By Derek Willis
Opening election data isn’t just an American thing. Across Africa, organizations are at work gathering election results and voter data to make better tools and systems that help inform citizens about the political process.
I was a participant in a workshop organized by the Global Network of Domestic Election Monitors, which provides training and support for groups that monitor elections around the world. The three-day workshop, held in Johannesburg, South Africa, in September brought together more than a dozen representatives of organizations from across Africa as well as officials from the Electoral Commission of South Africa.

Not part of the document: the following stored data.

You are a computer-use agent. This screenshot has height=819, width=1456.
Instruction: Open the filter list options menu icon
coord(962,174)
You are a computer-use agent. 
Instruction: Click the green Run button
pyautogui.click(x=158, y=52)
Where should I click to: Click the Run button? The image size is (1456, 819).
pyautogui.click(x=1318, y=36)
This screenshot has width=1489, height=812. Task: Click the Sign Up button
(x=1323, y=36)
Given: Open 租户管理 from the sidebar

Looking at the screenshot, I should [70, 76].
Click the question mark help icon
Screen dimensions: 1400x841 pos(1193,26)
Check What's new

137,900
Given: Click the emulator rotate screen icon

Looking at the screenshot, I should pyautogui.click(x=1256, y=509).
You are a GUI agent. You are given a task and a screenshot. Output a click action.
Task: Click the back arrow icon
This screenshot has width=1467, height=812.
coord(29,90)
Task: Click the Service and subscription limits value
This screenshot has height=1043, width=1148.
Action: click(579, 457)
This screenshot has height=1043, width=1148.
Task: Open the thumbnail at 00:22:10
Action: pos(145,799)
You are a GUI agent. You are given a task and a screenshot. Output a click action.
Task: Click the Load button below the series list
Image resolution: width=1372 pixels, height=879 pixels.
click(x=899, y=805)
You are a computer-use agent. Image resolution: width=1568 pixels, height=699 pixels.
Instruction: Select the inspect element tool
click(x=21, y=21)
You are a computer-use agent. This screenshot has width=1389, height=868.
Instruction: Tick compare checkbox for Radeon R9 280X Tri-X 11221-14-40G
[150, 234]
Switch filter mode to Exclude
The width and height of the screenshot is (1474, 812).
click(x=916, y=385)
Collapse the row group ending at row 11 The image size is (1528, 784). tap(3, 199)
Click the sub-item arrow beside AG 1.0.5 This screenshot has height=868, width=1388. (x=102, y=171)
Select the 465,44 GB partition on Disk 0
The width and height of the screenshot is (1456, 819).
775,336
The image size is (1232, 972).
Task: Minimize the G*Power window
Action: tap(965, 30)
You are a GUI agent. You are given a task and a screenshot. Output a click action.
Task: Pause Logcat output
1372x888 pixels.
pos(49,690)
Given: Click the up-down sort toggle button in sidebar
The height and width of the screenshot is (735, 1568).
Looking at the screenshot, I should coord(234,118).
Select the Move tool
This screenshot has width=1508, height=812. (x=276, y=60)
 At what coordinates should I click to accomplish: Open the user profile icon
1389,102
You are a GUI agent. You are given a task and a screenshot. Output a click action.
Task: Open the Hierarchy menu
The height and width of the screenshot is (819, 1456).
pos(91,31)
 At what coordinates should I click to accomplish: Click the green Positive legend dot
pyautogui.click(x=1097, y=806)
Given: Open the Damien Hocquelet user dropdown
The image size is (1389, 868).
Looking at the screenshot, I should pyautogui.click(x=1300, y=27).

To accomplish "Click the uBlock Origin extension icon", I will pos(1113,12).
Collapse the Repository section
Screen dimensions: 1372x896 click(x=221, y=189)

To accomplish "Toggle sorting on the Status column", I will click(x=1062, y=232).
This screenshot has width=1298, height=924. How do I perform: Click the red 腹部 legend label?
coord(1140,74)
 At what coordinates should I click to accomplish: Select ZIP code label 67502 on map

Governments in Africa publish their official results in a variety of formats, but most provide either electronic PDFs or CSV files. During the workshop, we discussed what else defined election data – in many parts of Africa, that includes not only voting locations but also details about observers, the security situation and the integrity of the voter roll. What I heard from participants like James Mwirima of Citizens’ Watch-IT in Uganda, Tidiani Togola of Mali and Chukwudera Bridget Okeke of TMG Nigeria was that election data was about so much more than the results.
Using OpenElections as an example, we talked about dealing with difficult to parse data, and even showed off the powers of Tabula for converting PDF tables into CSV files using Zimbabwean election results from 2013. Under the guidance of organizers Meghan Fenzel and Sunila Chilukuri of the National Democratic Institute, we worked on summarizing and visualizing voter registration data using Google Fusion Tables and Excel.
Since most African countries have a single national election authority, results are often collected and published in a single location. South Africa, for example, publishes detailed results data in several formats and breakdowns, including by voting district. Some of the United States may want to take note: there’s a CSV download as well.
What I found at the workshop were election monitoring organizations who wanted to be able to use modern tools to help quickly and accurately assess elections in their countries. Nigeria already has a robust effort preparing for elections next year.
A few times I was asked about the possibility of extending OpenElections outside the United States. While we’ve got our hands full with the variety of formats and results data that 50 state systems produce, there’s nothing I’d like to see more than our work being used in other places. That’s why I stressed the importance of publishing your code and data, not only so others can build upon them but so that people can see your work and evaluate its accuracy and integrity. Our elections – wherever they are – demand no less.